The median age in the city was 44.3 years. 23.3% of residents were under the age of 18; 6.6% were between the ages of 18 and 24; 21.8% were from 25 to 44; 25% were from 45 to 64; and 23.3% were 65 years of age or older. The gender makeup of the city was 47.1% male and 52.9% female.

===2000 census===
As of the census of 2000, there were 384 people, 177 households, and 107 families living in the city. The population density was 938.8 PD/sqmi. There were 197 housing units at an average density of 481.6 /sqmi. The racial makeup of the city was 99.74% White, and 0.26% from two or more races.

There were 177 households, out of which 26.0% had children under the age of 18 living with them, 53.1% were married couples living together, 6.2% had a female householder with no husband present, and 39.0% were non-families. 37.3% of all households were made up of individuals, and 27.7% had someone living alone who was 65 years of age or older. The average household size was 2.17 and the average family size was 2.84.

25.3% are under the age of 18, 3.9% from 18 to 24, 24.0% from 25 to 44, 22.4% from 45 to 64, and 24.5% who were 65 years of age or older. The median age was 43 years. For every 100 females, there were 80.3 males. For every 100 females age 18 and over, there were 73.9 males.

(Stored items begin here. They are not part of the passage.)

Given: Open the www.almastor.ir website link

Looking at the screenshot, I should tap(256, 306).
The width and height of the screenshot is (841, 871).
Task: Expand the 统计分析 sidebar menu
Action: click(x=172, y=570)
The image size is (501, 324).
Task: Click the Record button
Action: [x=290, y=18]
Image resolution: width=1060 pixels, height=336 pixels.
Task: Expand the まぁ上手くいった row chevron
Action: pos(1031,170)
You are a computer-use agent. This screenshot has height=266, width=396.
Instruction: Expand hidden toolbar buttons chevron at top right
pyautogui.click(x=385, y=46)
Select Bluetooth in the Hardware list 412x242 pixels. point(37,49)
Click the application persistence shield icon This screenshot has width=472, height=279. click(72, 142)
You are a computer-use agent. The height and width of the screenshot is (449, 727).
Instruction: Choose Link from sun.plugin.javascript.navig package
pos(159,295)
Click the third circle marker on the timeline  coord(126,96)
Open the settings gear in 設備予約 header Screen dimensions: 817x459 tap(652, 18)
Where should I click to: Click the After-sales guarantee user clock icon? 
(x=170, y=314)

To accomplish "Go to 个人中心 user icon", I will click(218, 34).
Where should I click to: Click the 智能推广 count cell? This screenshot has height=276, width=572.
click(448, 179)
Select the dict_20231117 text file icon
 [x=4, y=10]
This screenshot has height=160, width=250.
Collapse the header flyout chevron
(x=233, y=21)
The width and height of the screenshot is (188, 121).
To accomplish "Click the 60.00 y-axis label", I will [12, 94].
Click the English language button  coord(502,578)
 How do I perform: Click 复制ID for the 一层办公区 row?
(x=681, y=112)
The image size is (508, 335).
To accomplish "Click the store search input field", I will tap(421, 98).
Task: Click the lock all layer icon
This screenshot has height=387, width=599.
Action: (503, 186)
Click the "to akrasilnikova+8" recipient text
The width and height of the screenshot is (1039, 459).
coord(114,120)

The median income for a household in the city was $33,409, and the median income for a family was $40,625. Males had a median income of $27,083 versus $20,938 for females. The per capita income for the city was $21,801. About 8.0% of families and 9.3% of the population were below the poverty line, including 14.3% of those under age 18 and 9.4% of those age 65 or over.

==News media==
Danbury is served by The Danbury Review, a weekly newspaper published by Michael Buth. The paper is created and edited by Lynn Buth. Michael and Lynn purchased the newspaper from Dave Colbert in August 1999.

==Education==
The Maple Valley–Anthon–Oto Community School District operates public schools serving the community.

It was previously a part of the Maple Valley Community School District, established in 1961. On July 1, 2012, the Maple Valley district consolidated with the Anthon–Oto Community School District to form the new Maple Valley–Anthon–Oto district.

==Emergency services==
Fire, ambulance, and police protection in Danbury is provided by the Danbury Fire Department, the Danbury Ambulance Service, and the Woodbury County Sheriff's Office respectively.